BayRadio | April 20, 2018

Basque terrorist organisation ETA says it will formally disband and will announce this in public in Bayonne, southern France, over the first weekend in May.

The separatists, who have not carried out any armed attacks since summer 2009 and whose last major bomb blast was on December 30, 2006 at Madrid airport T4 car park, says it will be calling a press conference on Friday with the para-political association Bake Bidea in Iparralde, south-western France, when it will ‘announce an event of international importance’ in Bayonne on May 5.

ETA says various institutions, including the Basque regional government, unions and political parties will be invited to the Bayonne announcement.

Friday’s press conference will be presided by Bake Bidea, part of the Social Forum and the International Contact Group (GIC) with Raymond Kendall at the helm

Although the exact terminology used by ETA to explain the Bayonne conference is not clear, it strongly points towards the cell’s having decided to dissolve.

The Basque Country regional government says it is not going to ‘get carried away with speculation’ but that once ETA reveals its decision, it will ‘evaluate it accordingly’.

Regional television channel ETB announced last night (Wednesday) that ETA appeared to be planning to break up on May 5.

Meanwhile, 11 days ago, Arnaldo Otegi – leader of the Basque reunification political party EH Bildu – announced in Bayonne that the terror organisation would ‘take fresh steps in the forthcoming weeks’.

Otegi’s comments came on the first anniversary of ETA’s formal disarmament, which was on April 8, 2017.

ETA has been around since the early 1970s, and this decade and the 1980s were its most active, with literally thousands of shootings and bombings leading to hundreds of deaths.

They frequently targeted authorities, including the Guardia Civil and politicians, as well as tourist hotspots to ensure their attacks were as newsworthy as possible.

Violent action in summer 2002 included a major blast in the Guardia Civil living quarters in Santa Pola (Alicante province), where the six-year-old daughter of an officer was killed, and a car-bombing in Gandia (Valencia province).

Attacks the following summer included blasts at hotels in Alicante and Benidorm, and in January 2005, ETA bombed Hotel Port Dénia in the town of the same name on the Alicante province coast.
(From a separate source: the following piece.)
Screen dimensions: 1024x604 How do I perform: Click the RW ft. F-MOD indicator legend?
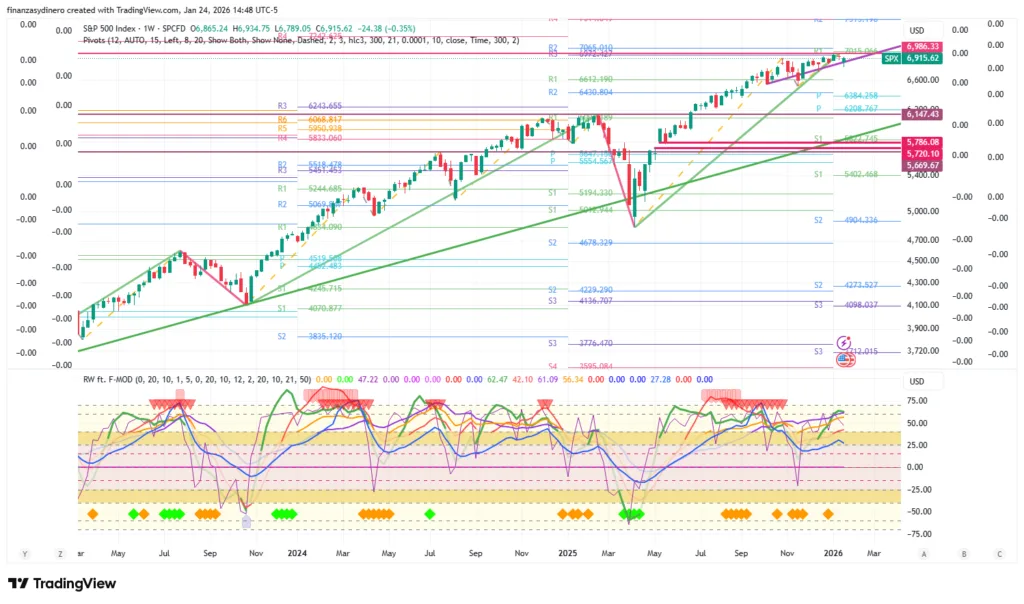[x=120, y=380]
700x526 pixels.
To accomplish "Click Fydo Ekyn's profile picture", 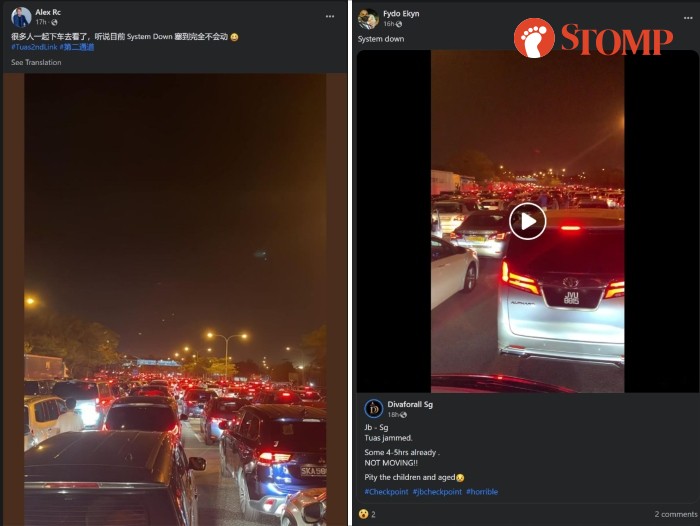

A waitress suffered minor injuries, but nobody was hurt – largely because of ETA’s misunderstanding of the differences between Spanish and British culture: the bomb was set to go off in the dining hall at 15.00, when the terrorists thought the guests would be at lunch, but the holidaymakers were all from the UK and had long since finished eating by then, meaning the explosion happened in an empty room.